You do this by increasing the WORKERS_COUNT environment variable for the worker service. Then restart the worker service for the change to take effect.

I wrote my previous post from my mobile late at night. Just a few follow-up items.

It’s harder, yes, but still it’s possible to see the status using your browser’s web inspector. Just look in your network requests tab for calls to api/jobs/<job_id>. These API calls are the front-end application polling for the execution status at the server.

If you see the code in one of these responses is 1, that means the query is in queue and has not started executing yet. If you see code 2 then the query has begun executing but did not finish yet. There’s a full list of codes here.

If the problem is not enough workers then this change would not have an effect.

Admins of your Redash instance can click their user avatar and then System Status to see an overview of all queues, workers, jobs, and their status.

Jesse,

Thank you very much for your answers. They have helped us out to identify the main issue. For now, we will proceed to increase the WORKERS_COUNT environment variable for the worker service. Just to doublecheck: after restarting the worker service for the change to take effect, we will have downtime over the Redash instance, right? do you have an idea about how much time it would take?

The downtime lasts as long as it takes to restart a docker service (usually less than a minute) (you don’t need to restart every service, just the worker services).

To avoid any downtime whatsoever you could define an additional worker service and spin it up before you stop and restart the existing ones. Just be mindful of the RAM and CPU capabilities of your server so that you don’t choke the whole system down.

great, thank you!

Could you please let us know what would be the best way to adjust this WORKERS_COUNT environment variable? how many should we define? is there any way we could define kind of a capacity planning on that regard?

Most users use trial-and-error to determine their needs. There is no one-size-fits-all recipe for it.

It depends on your needs. You can theoretically add as many worker threads as you want, up to the RAM and CPU limits of your hardware. Just be careful not to over-provision, if you do it can slow the worker service down to a crawl.

This is because each worker thread uses a fixed amount of RAM. The exact amount of RAM varies depending on how many query runners you have enabled (even if you don’t have any of those data sources defined, the Python dependencies are still imported). So if one worker thread needs 200mb of RAM, then two will require 400mb, three require 600mb etc.

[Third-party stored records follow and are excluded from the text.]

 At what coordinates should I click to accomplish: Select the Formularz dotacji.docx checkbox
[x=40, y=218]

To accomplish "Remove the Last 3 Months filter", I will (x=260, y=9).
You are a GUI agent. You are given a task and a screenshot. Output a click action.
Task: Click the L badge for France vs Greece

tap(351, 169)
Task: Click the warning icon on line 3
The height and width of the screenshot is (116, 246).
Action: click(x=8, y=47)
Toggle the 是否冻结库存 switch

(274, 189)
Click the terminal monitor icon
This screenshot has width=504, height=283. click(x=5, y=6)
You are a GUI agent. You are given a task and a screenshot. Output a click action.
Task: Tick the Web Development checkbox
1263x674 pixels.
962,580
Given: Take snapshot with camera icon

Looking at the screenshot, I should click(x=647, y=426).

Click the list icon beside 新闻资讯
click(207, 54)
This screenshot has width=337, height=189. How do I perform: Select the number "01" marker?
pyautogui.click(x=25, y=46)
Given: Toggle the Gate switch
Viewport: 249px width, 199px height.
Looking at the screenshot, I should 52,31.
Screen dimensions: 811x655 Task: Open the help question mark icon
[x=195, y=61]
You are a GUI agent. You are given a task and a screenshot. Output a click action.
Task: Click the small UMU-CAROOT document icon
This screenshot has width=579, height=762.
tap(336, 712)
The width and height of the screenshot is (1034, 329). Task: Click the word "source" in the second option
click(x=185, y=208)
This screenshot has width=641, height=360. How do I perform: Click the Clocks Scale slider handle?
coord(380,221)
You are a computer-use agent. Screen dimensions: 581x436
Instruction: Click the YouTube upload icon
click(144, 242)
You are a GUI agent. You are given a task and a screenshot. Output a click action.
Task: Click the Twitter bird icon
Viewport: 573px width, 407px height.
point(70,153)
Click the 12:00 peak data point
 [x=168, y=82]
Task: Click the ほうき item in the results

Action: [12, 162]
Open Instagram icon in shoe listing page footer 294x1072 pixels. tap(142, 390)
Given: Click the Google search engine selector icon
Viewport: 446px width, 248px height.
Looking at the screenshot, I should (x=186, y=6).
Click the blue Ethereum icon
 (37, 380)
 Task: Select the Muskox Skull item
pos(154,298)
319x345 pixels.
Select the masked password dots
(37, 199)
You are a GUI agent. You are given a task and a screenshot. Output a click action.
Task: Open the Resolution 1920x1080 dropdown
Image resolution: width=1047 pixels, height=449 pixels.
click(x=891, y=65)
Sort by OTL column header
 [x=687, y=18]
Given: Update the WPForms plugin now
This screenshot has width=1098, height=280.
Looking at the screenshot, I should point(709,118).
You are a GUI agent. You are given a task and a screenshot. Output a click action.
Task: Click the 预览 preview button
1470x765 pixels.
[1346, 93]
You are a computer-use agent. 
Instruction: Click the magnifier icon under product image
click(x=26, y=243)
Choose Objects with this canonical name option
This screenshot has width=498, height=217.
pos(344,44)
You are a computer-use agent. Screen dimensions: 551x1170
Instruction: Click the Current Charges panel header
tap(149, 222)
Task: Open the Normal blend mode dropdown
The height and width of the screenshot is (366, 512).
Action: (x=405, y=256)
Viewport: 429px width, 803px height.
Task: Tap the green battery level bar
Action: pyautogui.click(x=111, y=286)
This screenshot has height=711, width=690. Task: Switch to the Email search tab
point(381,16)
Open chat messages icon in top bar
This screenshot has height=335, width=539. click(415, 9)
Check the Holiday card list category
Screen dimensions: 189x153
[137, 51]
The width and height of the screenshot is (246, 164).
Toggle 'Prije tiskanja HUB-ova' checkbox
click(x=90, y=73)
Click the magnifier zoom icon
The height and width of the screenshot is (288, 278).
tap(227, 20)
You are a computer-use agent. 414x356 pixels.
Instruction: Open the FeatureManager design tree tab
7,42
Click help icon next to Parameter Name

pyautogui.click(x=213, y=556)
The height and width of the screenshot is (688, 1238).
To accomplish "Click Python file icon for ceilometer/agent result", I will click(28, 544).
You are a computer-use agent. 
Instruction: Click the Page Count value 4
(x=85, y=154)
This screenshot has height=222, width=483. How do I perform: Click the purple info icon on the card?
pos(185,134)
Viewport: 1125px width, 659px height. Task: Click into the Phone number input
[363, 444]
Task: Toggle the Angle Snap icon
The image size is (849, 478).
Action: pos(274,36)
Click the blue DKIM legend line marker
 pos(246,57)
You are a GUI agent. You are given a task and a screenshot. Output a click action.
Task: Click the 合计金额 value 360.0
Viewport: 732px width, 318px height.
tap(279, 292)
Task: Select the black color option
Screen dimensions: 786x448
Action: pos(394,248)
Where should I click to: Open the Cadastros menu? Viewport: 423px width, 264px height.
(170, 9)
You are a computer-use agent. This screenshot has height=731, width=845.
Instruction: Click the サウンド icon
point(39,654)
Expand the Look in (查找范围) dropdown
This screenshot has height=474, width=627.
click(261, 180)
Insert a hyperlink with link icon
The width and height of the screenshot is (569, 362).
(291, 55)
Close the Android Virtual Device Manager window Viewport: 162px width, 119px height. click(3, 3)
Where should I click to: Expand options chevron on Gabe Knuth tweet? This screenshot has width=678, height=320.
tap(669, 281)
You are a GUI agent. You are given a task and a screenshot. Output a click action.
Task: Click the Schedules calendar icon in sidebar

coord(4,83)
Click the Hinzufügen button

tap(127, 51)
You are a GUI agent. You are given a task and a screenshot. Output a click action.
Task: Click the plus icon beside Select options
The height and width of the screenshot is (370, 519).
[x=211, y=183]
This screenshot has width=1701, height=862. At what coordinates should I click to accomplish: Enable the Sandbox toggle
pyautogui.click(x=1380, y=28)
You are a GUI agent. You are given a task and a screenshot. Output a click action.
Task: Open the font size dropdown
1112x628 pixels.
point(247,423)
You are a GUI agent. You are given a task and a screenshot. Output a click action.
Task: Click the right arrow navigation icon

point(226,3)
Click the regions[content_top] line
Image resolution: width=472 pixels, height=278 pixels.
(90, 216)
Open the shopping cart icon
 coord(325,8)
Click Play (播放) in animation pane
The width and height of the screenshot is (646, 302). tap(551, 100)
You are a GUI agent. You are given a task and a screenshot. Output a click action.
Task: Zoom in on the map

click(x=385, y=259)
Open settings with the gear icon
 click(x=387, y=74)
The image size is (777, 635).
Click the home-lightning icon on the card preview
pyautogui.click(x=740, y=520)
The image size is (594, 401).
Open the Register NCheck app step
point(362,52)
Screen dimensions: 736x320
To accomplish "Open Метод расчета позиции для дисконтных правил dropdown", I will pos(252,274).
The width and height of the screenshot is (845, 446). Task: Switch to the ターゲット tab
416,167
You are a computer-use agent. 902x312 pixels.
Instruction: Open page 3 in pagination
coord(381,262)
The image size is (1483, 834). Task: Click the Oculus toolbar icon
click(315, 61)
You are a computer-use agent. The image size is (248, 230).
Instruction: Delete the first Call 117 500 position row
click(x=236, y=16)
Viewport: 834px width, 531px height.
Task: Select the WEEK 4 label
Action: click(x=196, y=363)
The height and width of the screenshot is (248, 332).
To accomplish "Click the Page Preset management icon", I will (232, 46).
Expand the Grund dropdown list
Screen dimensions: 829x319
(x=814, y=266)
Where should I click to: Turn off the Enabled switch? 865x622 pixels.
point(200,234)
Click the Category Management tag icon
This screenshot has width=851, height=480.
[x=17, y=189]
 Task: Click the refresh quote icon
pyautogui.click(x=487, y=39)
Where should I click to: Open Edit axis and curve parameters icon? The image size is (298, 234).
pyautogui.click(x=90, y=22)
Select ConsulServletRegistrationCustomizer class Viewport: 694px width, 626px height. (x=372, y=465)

You can tune it by gradually increasing the number of workers. If you have 8 threads today and your RAM utilisation is acceptable (under 80% for example), then you could move to 12 threads. Then check your queues to see if the overall number of jobs begins to decrease. If not, increase from 12 to 20. Check your RAM utilisation.

If you hit the RAM limit and the queue is still the same size this suggests you may have a lot of long-running queries that are hogging the workers. Or that you simply need more ram on your server. There are various ways to change this behaviour, such as scheduling the long-running queries to run during non peak times all the way up to setting up a dedicated worker and a special queue for just those queries. You can also disable any query runners that aren’t needed in your installation (you can do this with an environment variable or by modifying the source code directly).

And of course if you increase the worker count to the point that the queue shrinks to an acceptable level you don’t need any more workers.